Document:
### Heroes Of Pymoli Data Analysis
* Of the 1163 active players, the vast majority are male (84%). There also exists, a smaller, but notable proportion of female players (14%).

* Our peak age demographic falls between 20-24 (44.8%) with secondary groups falling between 15-19 (18.60%) and 25-29 (13.4%).  
-----

### Note
* Instructions have been included for each segment. You do not have to follow them exactly, but they are included to help you think through the steps.

In [8]:
# Dependencies and Setup
import pandas as pd
import numpy as np

# File to Load (Remember to Change These)
file = "Resources/purchase_data.csv"

# Read Purchasing File and store into Pandas data frame
df = pd.read_csv(file)

df.head()

What you should do:
Answer these from the Heroes Of Pymoli analysis:
1. How many active players does it report?
2. Which age range is named as the peak demographic, and what percentage does it hold?
3. What file path is assigned to the variable `file`?

Supplied information:
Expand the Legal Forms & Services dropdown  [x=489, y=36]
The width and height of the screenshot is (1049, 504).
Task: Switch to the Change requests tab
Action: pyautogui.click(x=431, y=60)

==

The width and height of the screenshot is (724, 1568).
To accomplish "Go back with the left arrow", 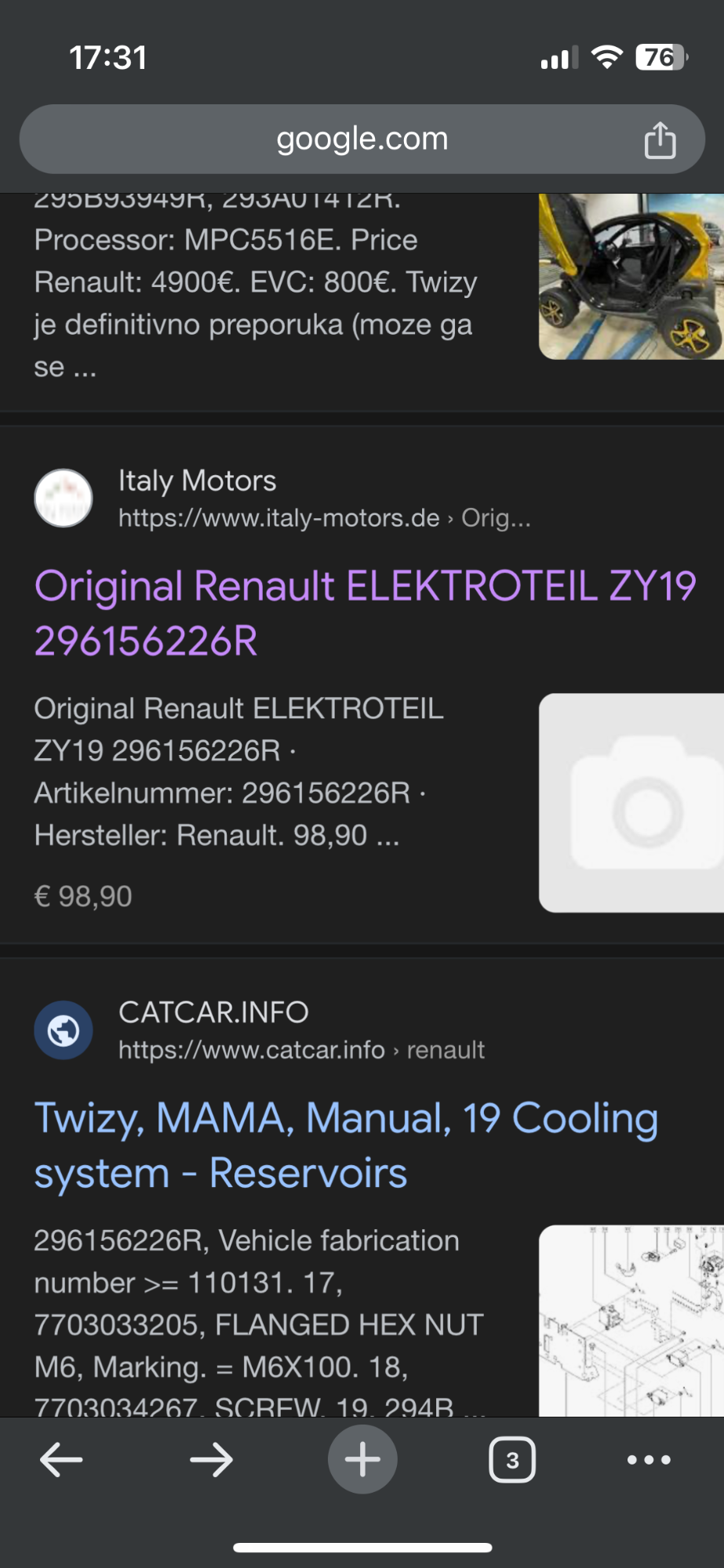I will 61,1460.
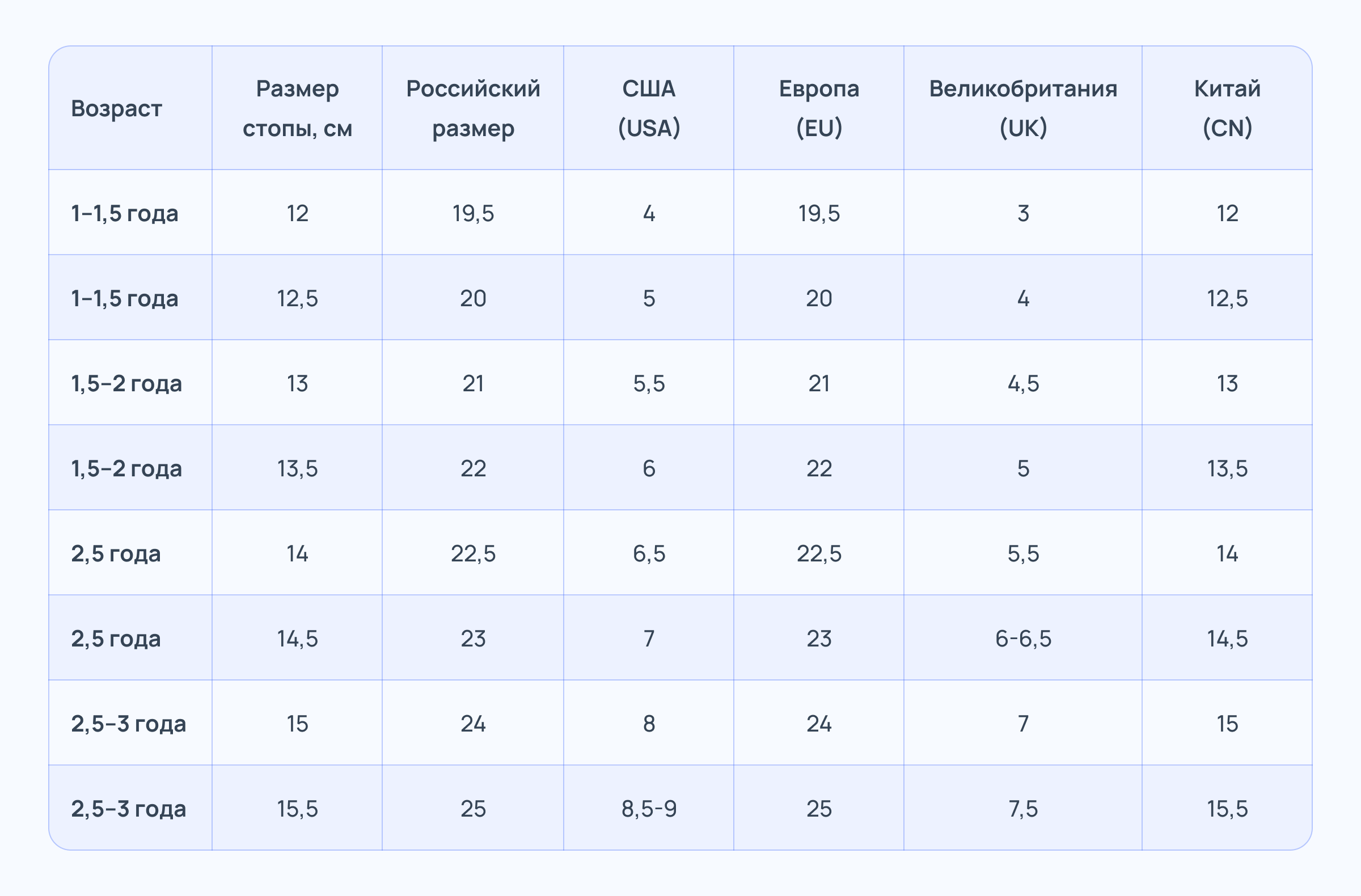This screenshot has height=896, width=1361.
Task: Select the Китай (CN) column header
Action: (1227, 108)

Task answer:
1. 1163
2. 20-24, at 44.8%
3. "Resources/purchase_data.csv"